Implementation of the much- awaited pay hike for over 1 crore central government employees and pensioners will be a positive for the economy as it will push up consumption...
Implementation of the much- awaited pay hike for over 1 crore central government employees and pensioners will be a positive for the economy as it will push up consumption although its impact on inflation is likely to be moderate, economists say.
The Cabinet, headed by Prime Minister Narendra Modi, today cleared the recommendations of the 7th Pay Commission according to which the overall hike in salary and allowance of central government employees and pensioners comes to 23.5 per cent.
Experts said the higher pay out will boost consumption demand, especially for consumer durables and services. This domestic demand push would help India clock 7.9 per cent growth rate in the current fiscal, up from 7.6 per cent in 2015-16.
“Implementation of the 7th Pay Commission recommendations will have a positive impact on demand for consumer durables and services. Overall it is positive for growth with modest risk on inflation,” ICRA Senior Economist Aditi Nayar said.
Besides, at a time of global headwinds arising out of Britain’s exit from European Union (commonly termed Brexit), the increased pay out to over 1 crore government employees and pensioners would boost GDP growth to 7.9 per cent in 2016-17, up from 7.6 per cent a year ago.
“The implementation of 7th Pay Commission comes in at a time when globally we are facing downside risk from brexit. The domestic demand push as well as good monsoon will drive growth. We estimate GDP growth at 7.9 per cent in 2016-17. Besides arrears pay out will also mildly support consumption demand,” Crisil Chief Economist D K Joshi said.
The 7th Pay Commission had recommended 23.55 per cent overall hike in salaries, allowances and pension involving an additional burden of Rs 1.02 lakh crore or nearly 0.7 per cent of the GDP. The recommendation would be effective from January 1, 2016.
As regards its impact on inflation, Nayar said there could be some uptick in services inflation, while the impact on manufactured inflation would be contained given moderate capacity utilisation.
Increased payout, including arrears, might lead to higher spending, which would in turn boost consumption demand, thereby spreading the risk of inflationary pressures.

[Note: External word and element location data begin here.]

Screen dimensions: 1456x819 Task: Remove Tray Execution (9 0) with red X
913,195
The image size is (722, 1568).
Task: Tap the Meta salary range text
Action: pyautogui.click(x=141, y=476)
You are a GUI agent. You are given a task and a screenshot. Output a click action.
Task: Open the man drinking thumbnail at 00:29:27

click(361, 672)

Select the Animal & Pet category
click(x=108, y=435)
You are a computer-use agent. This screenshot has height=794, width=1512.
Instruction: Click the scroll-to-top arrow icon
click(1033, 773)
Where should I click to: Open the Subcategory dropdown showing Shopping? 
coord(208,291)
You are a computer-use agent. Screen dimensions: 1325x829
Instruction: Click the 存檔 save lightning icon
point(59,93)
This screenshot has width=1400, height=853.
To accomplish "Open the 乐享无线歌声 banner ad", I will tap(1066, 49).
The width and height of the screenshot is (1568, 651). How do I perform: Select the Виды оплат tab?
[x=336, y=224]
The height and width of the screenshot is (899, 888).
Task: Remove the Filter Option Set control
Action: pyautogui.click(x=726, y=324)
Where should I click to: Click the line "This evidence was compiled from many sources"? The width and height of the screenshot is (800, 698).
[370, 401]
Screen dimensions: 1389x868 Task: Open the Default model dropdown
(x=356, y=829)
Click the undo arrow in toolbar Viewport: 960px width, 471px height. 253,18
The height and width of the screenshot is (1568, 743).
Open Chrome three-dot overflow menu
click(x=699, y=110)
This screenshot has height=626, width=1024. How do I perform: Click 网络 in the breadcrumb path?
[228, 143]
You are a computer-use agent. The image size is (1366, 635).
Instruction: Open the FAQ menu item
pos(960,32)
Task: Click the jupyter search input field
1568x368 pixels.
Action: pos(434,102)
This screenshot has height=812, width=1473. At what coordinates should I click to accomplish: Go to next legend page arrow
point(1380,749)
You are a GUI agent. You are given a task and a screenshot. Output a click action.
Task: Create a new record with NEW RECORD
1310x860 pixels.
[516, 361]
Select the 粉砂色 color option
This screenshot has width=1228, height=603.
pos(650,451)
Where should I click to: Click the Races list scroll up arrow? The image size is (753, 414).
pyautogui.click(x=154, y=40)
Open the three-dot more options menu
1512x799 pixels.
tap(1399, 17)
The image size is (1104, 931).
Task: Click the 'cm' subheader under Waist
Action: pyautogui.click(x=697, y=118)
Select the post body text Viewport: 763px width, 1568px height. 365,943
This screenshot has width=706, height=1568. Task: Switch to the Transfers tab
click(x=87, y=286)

“The decline in global crude and commodity prices as well as good monsoon would act as an offsetting factor for any pressure on prices as result of 7th Pay Commission,” Joshi said.
The pay panel had in November last year recommended 14.27 per cent hike in basic pay at junior levels, the lowest in 70 years. The previous 6th Pay Commission had recommended a 20 per cent hike which the government doubled while implementing it in 2008.
After considering the increase proposed in allowances, the hike in remunerations comes to 23.55 per cent.